Rute Renuncia aos Deuses dos Moabitas
e se Converte ao Deus de Israel

Foi uma reviravolta na vida de Rute. O seu amor por Noemi a fez conhecer o Deus verdadeiro, poderoso e invisível a quem Noemi servia. Ela não podia imaginar que seria mãe dos melhores reis de Israel, destacando-se Davi, na mesma linhagem que revelou Jesus, filho de Davi. Seu amor pela sogra e sua dedicação a ela tinham a ver com o conhecimento que tivera do caráter de Noemi, a despeito de todo o sofrimento que havia passado; ela fez parte da família. Quando Noemi a liberou para voltar ao seio de sua família, Rute declarou de coração aberto a ela: “o teu povo é o meu povo, o teu Deus é o meu Deus” (Rt 1.16). Rute teve um gesto de amor exemplar para com Noemi. Sua convivência com Noemi a levou a conhecer o Deus de Noemi. Rute descobriu que o Deus de sua sogra era um Deus Vivo, que é Espírito e Verdade, e que supre as necessidades dos seus servos. Rute se apegou à sua sogra não só pelos laços familiares, mas também pela fé no Deus de Noemi.
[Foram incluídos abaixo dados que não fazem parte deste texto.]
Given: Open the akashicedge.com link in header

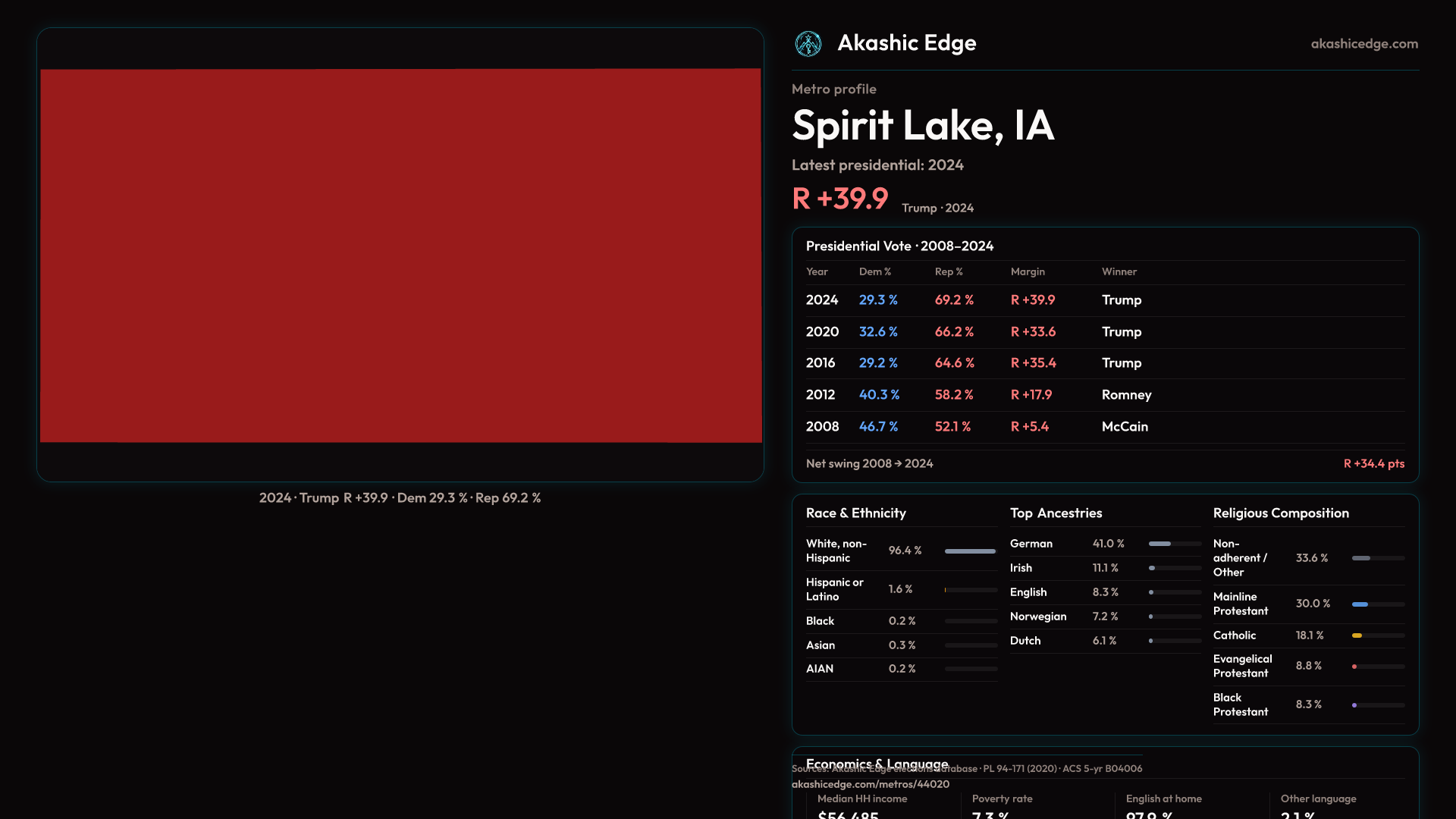Looking at the screenshot, I should (x=1363, y=44).
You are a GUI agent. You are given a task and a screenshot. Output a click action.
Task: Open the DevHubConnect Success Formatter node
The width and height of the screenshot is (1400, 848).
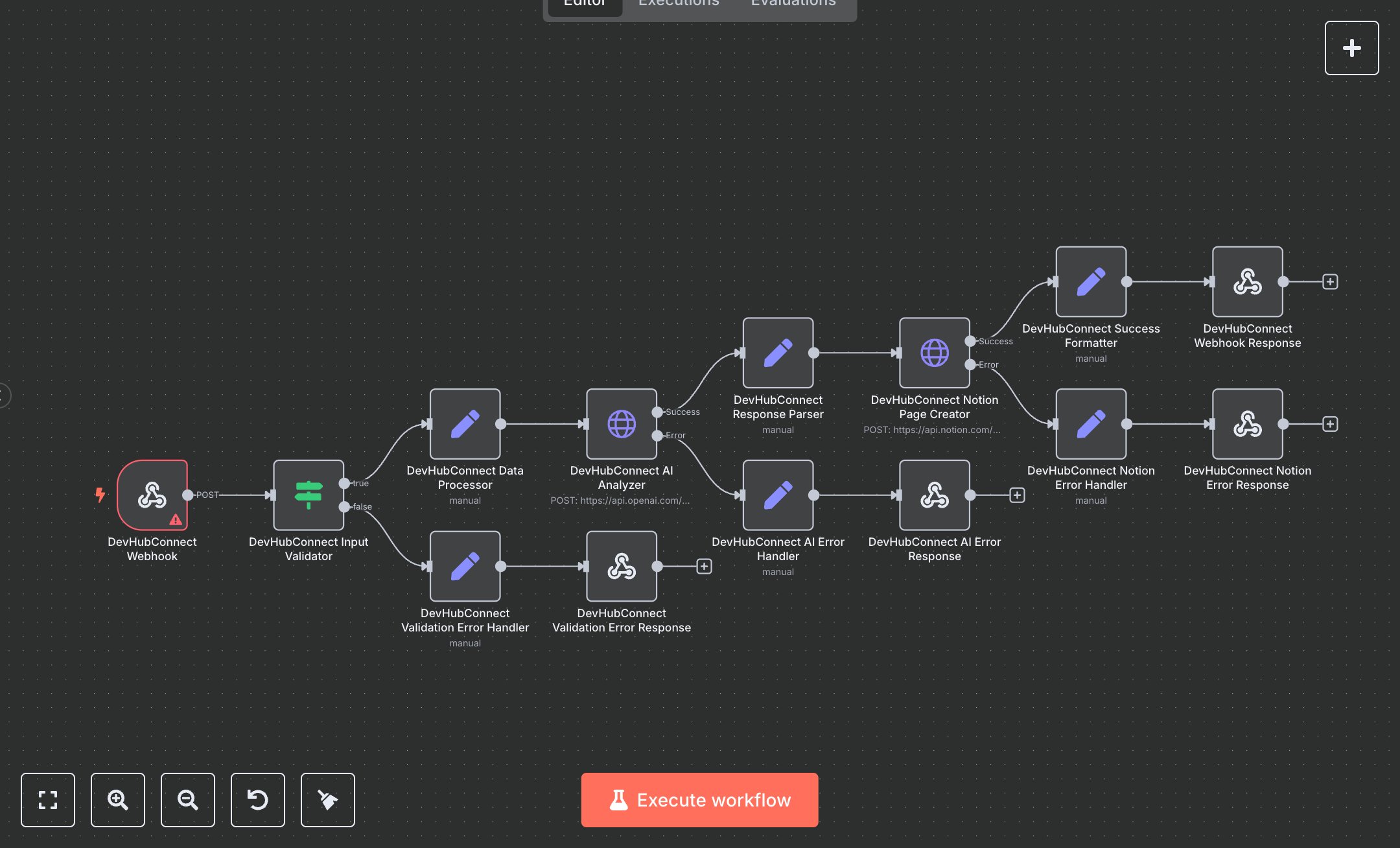(1091, 281)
FÉ E TRABALHO NUMA NOVA PERSPECTIVA DE VIDA

Noemi decidiu retornar à Palestina, a Belém, levando consigo Rute. As duas empreenderam uma viagem difícil para aquele tempo que distava do lugar onde habitavam uns 160 quilómetros. Tiveram que atravessar montanhas íngremes e de difícil acesso. Viajaram, não se sabe por quais meios de transporte, e suportaram as intempéries climáticas seguindo em frente. Mesmo com as dificuldades da viagem, Noemi e Rute não desanimaram até chegar a Belém Efrata (Rt 1.19).
A Bíblia diz que “o justo viverá da fé” (Rm 1.17; Hc 2.4) para que aprendamos a confiar inteiramente em Deus. Quando Noemi e Rute empreenderam a viagem para a Judeia, havia uma nova esperança em seus corações. Era uma esperança de restauração de vida e de fé. Rute se tornara uma mulher de fé e disposta a superar a crise de subsistência com confiança em Deus.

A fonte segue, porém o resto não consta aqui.